Однако, похоже, одинокой и несчастной она была не только поэтому. В квартире была кухня, но Алиса перестала готовить. Она ела в столовой пансионата вместе с другими постояльцами, но аппетита у нее не было, она похудела, и, похоже, ее совсем не радовала компания. Ее не привлекали и групповые занятия, даже те, которые должны были бы ей понравиться, например кружок рукоделия вроде того, который был у нее в церкви, книжный клуб, фитнес, поездки на концерты и спектакли в Центр имени Кеннеди. В “Лонгвуд-Хаусе” можно было организовывать занятия и самостоятельно, если предложенные варианты кому-то не нравились. Но Алису и это не заинтересовало. Мы опасались, что у нее депрессия. Джим и Нэн показали ее врачу, тот назначил лекарства. Не помогло. Где-то на десятикилометровом отрезке дороги между ее домом на Гринкасл-стрит и новой квартирой в “Лонгвуд-Хаусе” жизнь Алисы фундаментально переменилась. Ей это совсем не нравилось, но она не могла ничего поделать.

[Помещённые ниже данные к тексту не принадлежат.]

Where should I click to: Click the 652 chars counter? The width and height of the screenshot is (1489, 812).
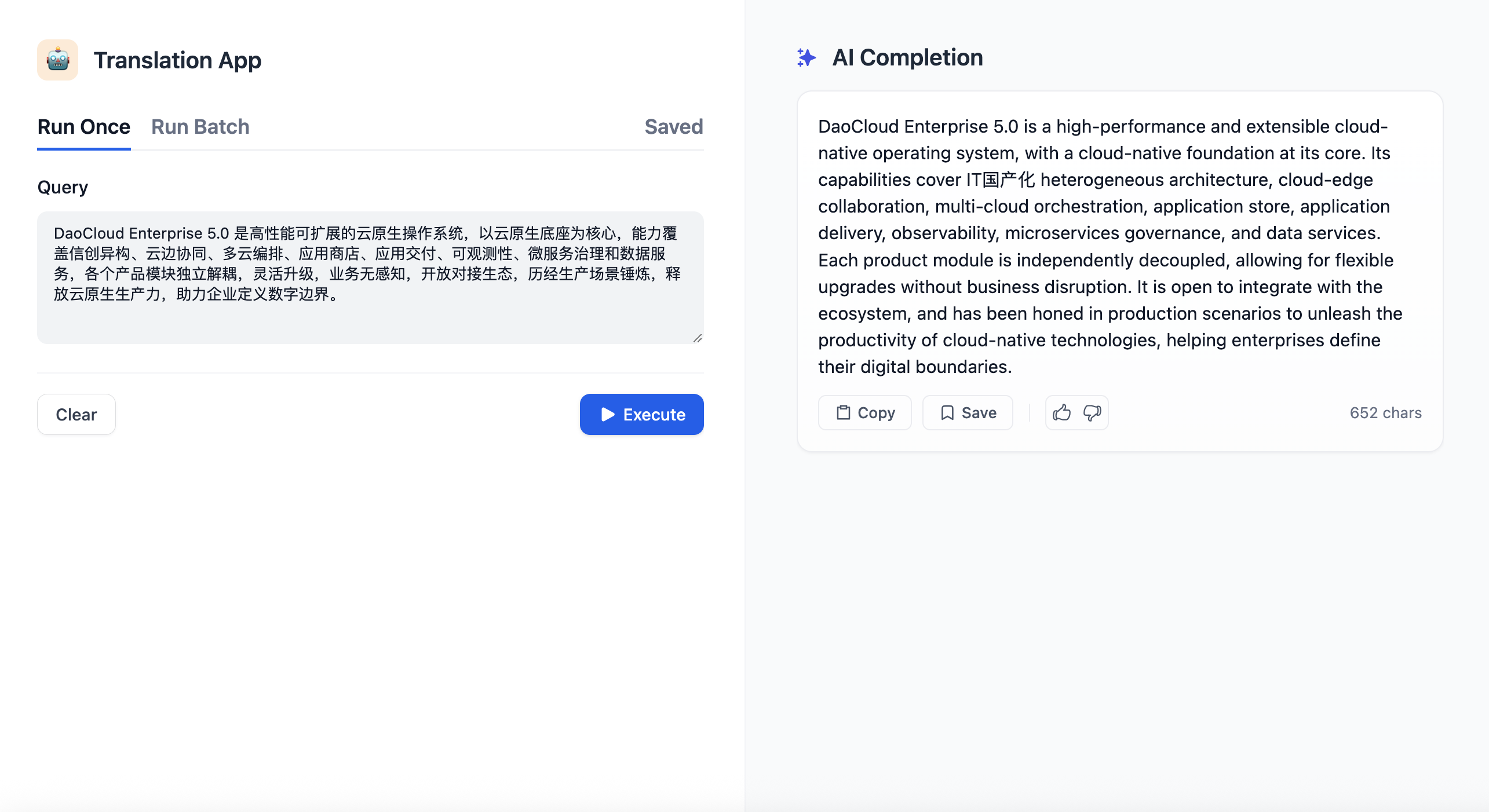click(1385, 413)
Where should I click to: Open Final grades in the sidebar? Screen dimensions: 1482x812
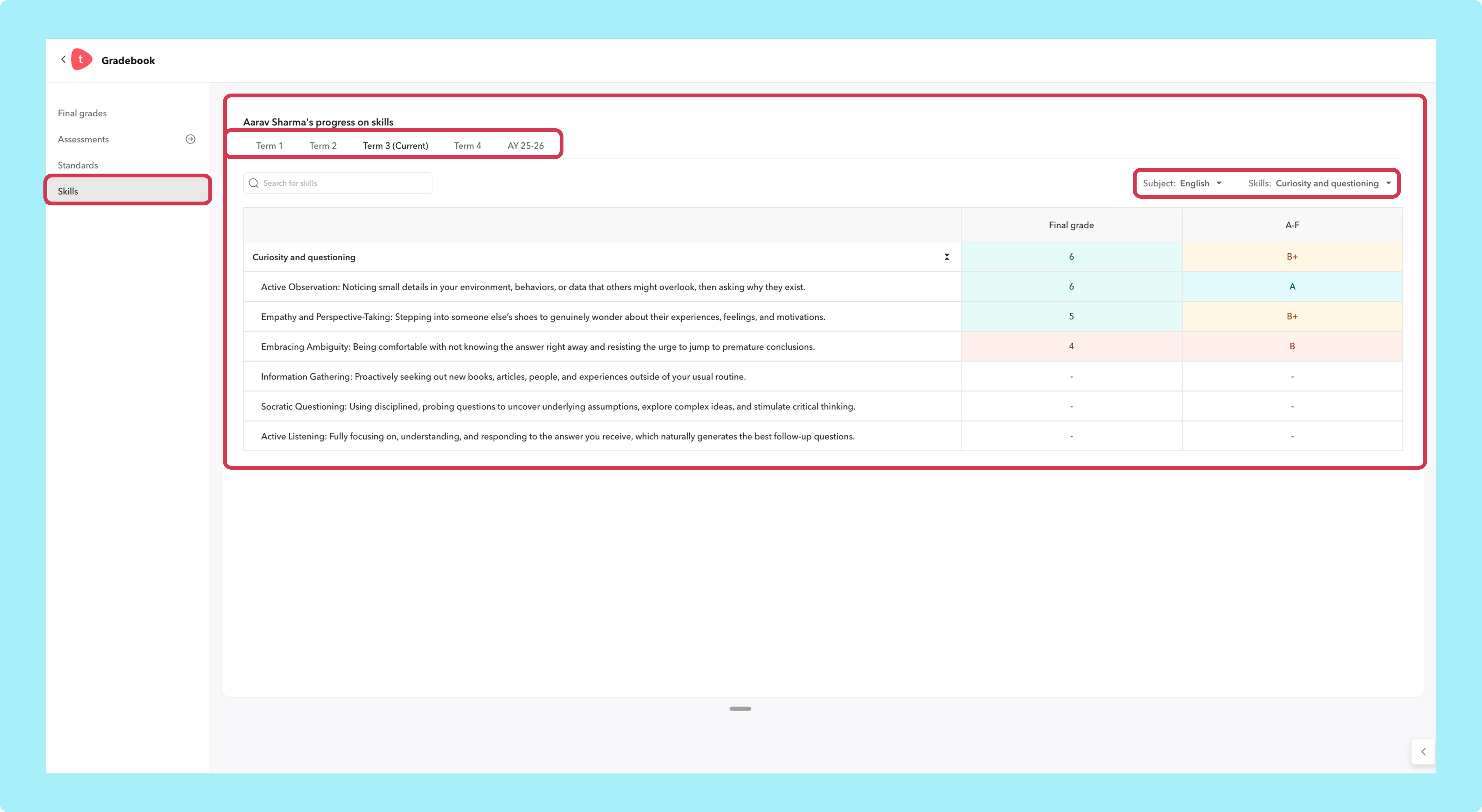(82, 113)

Когда-то сама мысль о том, что можно быть несчастным в таком уютном месте, как “Лонгвуд-Хаус”, показалась бы нелепой. Еще в 1913 году Мэйбл Нассо, выпускница Колумбийского университета, провела исследование, посвященное условиям жизни 100 пожилых обитателей Гринвич-Виллидж – 65 женщин и 35 мужчин
[56]. В эпоху, когда еще не было ни пенсий, ни социального страхования, все они были бедны. Содержать себя могли лишь 27 из участников исследования: они постепенно проедали сбережения, пускали жильцов или находили себе какую-то работу – продавали газеты, убирали в чужих домах, чинили зонтики. Но по большей части эти люди были настолько больны и слабы, что уже не могли работать.
Среди участников исследования была вдова 62 лет – Нассо назвала ее миссис К. – домашняя прислуга, которая едва могла себе позволить крохотную комнатку с нефтяной печкой и окошком во двор в большом доходном доме. Но недавно миссис К. вынуждена была оставить работу из-за болезни: у нее сильно отекли ноги, появились варикозные вены, и она была прикована к постели. Другая испытуемая, мисс С., была “необычайно болезненной”, к тому же у нее был семидесятидвухлетний брат, страдавший диабетом. В то время этот недуг еще не умели лечить, и брат мисс С. был искалечен и изнурен болезнью, которая быстро убивала его. Шестидесятисемилетний ирландец мистер М. раньше работал грузчиком в порту, но оказался парализован после инсульта. Большинство испытуемых просто стали “дряхлыми” (feeble) – под этим словом Мэйбл Нассо имела в виду, что эти люди уже не могли ухаживать за собой.